Let's check out the Velocity aspect of SBD through some real world examples.


## An hour in NYC (From a Yellow Cab Perspective)

![yellow_taxi](supplementary/yellow_taxi.jpg)
Yellow taxicabs are widely recognized as a symbol for NYC. There are almost 13,587 yellow cabs in NYC. NYC Taxi and Limousine Commission TLC releases Trip Record Data (https://www1.nyc.gov/site/tlc/about/tlc-trip-record-data.page). The Trip record data includes pick-up and drop-off dates/times, pick-up and drop-off locations (the spatial component), trip distances, itemized fares, rate types, payment types, and driver-reported passenger counts.

The taxi dataset you are going to use for this lesson is an extract from the entire dataset. It contains the trip record for 1 hour. While the taxi records only contain the pick-up and drop-off locations, we have generated a GPS trajectory dataset for each taxi based on its pick-up and drop-off location. 

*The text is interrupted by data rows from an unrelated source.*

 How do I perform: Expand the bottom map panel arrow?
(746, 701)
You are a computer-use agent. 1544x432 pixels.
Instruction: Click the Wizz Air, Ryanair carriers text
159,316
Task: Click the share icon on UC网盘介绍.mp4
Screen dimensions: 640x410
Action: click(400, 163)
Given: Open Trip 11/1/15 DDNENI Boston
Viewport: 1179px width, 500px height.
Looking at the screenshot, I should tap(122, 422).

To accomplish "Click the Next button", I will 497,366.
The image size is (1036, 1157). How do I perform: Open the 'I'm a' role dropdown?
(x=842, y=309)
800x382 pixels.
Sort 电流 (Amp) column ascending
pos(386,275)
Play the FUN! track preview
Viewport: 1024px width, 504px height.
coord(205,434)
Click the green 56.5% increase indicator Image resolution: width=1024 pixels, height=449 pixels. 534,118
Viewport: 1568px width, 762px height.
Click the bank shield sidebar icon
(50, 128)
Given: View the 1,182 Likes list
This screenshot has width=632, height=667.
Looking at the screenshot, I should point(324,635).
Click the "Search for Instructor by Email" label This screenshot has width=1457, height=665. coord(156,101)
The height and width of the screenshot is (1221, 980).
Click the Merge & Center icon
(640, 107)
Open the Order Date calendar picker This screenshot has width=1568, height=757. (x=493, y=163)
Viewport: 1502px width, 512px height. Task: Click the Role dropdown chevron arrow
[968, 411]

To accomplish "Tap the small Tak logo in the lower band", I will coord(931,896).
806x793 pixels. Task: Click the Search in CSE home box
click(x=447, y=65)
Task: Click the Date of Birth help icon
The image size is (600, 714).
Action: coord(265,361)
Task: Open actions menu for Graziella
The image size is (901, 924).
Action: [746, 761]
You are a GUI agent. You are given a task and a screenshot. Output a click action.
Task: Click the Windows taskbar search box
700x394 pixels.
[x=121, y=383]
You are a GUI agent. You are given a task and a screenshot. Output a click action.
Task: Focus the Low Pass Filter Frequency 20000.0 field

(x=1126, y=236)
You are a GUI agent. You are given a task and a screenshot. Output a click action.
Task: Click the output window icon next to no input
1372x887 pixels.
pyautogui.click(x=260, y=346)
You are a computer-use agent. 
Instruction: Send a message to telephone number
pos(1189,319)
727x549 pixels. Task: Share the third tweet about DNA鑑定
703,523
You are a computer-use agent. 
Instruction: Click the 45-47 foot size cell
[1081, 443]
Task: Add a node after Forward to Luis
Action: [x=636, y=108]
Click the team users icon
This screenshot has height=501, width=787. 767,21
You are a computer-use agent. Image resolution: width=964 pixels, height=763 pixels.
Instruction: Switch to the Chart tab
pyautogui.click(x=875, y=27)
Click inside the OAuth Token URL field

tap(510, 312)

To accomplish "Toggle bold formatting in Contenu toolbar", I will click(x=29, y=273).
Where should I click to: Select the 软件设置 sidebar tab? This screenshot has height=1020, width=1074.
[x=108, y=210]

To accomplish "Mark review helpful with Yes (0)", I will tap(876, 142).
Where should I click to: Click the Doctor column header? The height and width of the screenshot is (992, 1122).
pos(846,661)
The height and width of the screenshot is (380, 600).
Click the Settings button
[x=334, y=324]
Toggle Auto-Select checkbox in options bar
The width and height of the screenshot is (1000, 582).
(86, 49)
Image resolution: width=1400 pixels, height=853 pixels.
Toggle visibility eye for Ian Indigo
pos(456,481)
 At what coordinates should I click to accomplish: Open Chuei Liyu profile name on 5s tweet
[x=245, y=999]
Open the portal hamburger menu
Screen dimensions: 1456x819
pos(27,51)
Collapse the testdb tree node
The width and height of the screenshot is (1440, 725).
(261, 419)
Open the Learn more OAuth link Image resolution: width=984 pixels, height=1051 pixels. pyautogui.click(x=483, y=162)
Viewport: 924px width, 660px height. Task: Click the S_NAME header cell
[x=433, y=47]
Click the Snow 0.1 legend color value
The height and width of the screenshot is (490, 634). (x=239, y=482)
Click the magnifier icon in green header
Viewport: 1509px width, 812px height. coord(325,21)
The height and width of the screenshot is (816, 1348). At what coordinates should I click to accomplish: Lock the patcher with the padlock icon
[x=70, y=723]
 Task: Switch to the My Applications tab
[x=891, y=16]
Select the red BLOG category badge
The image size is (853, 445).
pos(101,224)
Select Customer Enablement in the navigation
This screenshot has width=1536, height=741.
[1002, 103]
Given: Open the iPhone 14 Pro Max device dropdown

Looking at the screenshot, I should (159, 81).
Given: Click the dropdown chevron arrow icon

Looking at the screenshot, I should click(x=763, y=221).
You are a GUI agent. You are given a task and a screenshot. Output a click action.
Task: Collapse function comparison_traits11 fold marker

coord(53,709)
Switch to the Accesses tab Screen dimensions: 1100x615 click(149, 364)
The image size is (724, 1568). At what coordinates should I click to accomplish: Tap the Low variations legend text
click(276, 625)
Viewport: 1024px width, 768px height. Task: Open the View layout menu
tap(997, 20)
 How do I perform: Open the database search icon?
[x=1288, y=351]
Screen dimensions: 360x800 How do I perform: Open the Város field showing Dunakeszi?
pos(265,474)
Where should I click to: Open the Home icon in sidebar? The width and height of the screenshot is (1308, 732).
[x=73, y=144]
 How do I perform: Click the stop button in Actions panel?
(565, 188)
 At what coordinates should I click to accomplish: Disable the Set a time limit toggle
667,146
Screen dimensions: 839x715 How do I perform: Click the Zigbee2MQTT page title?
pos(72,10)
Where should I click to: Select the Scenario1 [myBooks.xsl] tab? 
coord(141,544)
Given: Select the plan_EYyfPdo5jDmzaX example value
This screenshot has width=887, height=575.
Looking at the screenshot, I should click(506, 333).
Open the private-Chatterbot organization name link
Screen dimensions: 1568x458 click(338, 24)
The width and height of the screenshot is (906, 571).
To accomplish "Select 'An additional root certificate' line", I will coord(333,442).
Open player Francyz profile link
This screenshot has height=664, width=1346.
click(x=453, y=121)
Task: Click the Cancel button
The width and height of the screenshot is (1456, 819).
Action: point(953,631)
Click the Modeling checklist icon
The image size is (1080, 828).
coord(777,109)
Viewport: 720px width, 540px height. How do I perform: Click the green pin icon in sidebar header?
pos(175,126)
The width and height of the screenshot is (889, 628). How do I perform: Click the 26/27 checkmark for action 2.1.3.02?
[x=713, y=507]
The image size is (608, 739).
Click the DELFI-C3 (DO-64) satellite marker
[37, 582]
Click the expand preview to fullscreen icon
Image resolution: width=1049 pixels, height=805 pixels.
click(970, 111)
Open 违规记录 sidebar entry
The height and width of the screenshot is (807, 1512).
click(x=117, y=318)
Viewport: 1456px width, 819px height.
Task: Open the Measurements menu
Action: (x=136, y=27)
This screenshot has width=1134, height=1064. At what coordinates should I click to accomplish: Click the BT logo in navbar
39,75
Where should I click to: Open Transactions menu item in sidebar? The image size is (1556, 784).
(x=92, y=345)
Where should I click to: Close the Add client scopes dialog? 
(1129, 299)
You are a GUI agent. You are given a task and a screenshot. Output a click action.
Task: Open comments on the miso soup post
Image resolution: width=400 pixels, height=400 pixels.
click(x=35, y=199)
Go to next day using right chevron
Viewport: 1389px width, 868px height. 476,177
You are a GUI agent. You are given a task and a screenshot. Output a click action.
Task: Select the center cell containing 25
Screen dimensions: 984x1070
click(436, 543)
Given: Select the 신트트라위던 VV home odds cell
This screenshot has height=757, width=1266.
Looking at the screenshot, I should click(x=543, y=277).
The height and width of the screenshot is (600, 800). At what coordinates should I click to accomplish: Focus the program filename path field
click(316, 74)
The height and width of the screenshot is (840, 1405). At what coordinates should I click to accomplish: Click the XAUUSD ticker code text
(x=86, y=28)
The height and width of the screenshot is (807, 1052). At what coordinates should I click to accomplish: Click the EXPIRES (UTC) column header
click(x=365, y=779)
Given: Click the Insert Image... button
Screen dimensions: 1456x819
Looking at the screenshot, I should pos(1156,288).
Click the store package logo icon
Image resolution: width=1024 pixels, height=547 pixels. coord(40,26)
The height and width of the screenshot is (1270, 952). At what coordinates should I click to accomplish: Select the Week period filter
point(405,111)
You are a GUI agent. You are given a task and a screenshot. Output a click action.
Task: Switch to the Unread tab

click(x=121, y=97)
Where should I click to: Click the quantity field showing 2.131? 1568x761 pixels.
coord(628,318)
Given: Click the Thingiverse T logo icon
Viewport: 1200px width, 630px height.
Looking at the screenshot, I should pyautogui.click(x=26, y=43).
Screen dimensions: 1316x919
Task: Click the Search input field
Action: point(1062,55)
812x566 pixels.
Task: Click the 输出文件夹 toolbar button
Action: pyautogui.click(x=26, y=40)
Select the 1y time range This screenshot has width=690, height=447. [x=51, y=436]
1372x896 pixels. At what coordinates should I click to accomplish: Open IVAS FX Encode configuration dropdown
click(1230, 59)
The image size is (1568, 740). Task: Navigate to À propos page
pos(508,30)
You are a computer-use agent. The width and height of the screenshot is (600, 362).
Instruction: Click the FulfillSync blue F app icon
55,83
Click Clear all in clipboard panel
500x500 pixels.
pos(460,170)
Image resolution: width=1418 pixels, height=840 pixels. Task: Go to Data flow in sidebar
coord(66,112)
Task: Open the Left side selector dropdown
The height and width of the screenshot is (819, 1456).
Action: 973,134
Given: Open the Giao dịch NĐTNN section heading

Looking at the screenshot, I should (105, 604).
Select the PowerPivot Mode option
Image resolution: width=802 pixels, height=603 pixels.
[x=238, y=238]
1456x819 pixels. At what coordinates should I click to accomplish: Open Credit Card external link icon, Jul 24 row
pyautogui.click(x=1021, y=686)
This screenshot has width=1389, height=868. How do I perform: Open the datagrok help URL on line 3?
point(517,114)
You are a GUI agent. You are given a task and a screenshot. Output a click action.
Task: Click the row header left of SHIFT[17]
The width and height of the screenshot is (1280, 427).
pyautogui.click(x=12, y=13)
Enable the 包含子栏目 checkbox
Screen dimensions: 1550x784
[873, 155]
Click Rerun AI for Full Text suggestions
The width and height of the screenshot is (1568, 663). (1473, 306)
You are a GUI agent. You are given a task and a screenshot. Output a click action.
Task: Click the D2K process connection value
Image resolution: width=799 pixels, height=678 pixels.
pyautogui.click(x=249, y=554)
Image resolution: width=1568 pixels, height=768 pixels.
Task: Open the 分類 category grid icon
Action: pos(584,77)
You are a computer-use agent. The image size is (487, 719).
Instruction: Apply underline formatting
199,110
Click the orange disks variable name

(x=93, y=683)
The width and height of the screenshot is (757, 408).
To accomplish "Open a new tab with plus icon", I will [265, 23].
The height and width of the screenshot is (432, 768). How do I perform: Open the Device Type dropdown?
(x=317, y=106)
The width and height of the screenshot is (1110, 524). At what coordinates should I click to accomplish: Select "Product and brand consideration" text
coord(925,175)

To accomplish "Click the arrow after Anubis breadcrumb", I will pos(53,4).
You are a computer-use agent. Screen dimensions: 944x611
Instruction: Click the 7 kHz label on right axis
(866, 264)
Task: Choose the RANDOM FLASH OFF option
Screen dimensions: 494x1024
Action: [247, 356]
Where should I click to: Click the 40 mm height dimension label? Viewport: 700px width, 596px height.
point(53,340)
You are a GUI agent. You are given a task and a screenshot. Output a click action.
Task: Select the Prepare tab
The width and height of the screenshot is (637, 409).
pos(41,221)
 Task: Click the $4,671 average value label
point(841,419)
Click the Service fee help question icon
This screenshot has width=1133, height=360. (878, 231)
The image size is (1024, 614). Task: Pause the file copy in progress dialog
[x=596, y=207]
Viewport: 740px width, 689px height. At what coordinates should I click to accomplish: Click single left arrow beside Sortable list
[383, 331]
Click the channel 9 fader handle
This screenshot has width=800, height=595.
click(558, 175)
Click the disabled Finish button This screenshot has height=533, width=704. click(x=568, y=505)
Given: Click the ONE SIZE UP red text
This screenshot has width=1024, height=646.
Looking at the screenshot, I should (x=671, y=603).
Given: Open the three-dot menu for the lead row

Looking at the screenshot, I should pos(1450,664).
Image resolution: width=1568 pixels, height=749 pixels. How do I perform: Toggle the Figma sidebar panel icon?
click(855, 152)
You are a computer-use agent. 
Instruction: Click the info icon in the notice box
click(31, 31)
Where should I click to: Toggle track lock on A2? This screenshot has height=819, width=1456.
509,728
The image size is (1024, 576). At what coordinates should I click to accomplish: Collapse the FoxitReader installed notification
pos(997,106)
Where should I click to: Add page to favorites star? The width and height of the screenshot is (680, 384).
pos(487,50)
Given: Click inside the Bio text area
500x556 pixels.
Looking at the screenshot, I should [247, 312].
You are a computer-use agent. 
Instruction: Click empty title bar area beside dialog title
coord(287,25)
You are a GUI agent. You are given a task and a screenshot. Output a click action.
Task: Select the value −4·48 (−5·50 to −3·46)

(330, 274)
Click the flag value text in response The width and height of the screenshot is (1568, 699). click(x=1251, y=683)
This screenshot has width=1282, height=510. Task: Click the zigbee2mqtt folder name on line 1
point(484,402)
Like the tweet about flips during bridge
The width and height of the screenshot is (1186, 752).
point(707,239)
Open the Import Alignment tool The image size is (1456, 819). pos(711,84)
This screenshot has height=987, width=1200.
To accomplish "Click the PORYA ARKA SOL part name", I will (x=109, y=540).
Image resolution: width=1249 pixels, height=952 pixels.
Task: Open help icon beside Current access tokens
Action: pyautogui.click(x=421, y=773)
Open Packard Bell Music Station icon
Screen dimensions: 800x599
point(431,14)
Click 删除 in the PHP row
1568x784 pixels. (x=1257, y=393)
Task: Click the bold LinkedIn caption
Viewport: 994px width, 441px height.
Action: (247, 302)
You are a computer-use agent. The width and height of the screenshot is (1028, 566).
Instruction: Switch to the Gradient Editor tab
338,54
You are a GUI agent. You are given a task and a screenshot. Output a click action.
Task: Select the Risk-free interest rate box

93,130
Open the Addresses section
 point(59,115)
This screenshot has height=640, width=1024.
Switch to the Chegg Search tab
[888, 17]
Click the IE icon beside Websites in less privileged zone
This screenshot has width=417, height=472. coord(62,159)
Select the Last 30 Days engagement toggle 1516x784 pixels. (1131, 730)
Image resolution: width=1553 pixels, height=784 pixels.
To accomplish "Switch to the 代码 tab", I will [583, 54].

Let's get into action with our first experiment


### Experiment I (Taxis Taxis Everywhere!!!)

Let's explore the dataset first

Our data is in parquet format which is particularly designed for columnar storage and is highly optimized for storing large amount of data. <br>

In [None]:
import pandas as pd
import queue
import threading
import time

data = pd.read_parquet(r'supplementary/taxi1hr_gps.parquet')
data

There are 10,891,783 coordinates even for 1 hour taxi trajectory data. The id is unique for each taxi and sec indicates the current sec from the start of the simulation.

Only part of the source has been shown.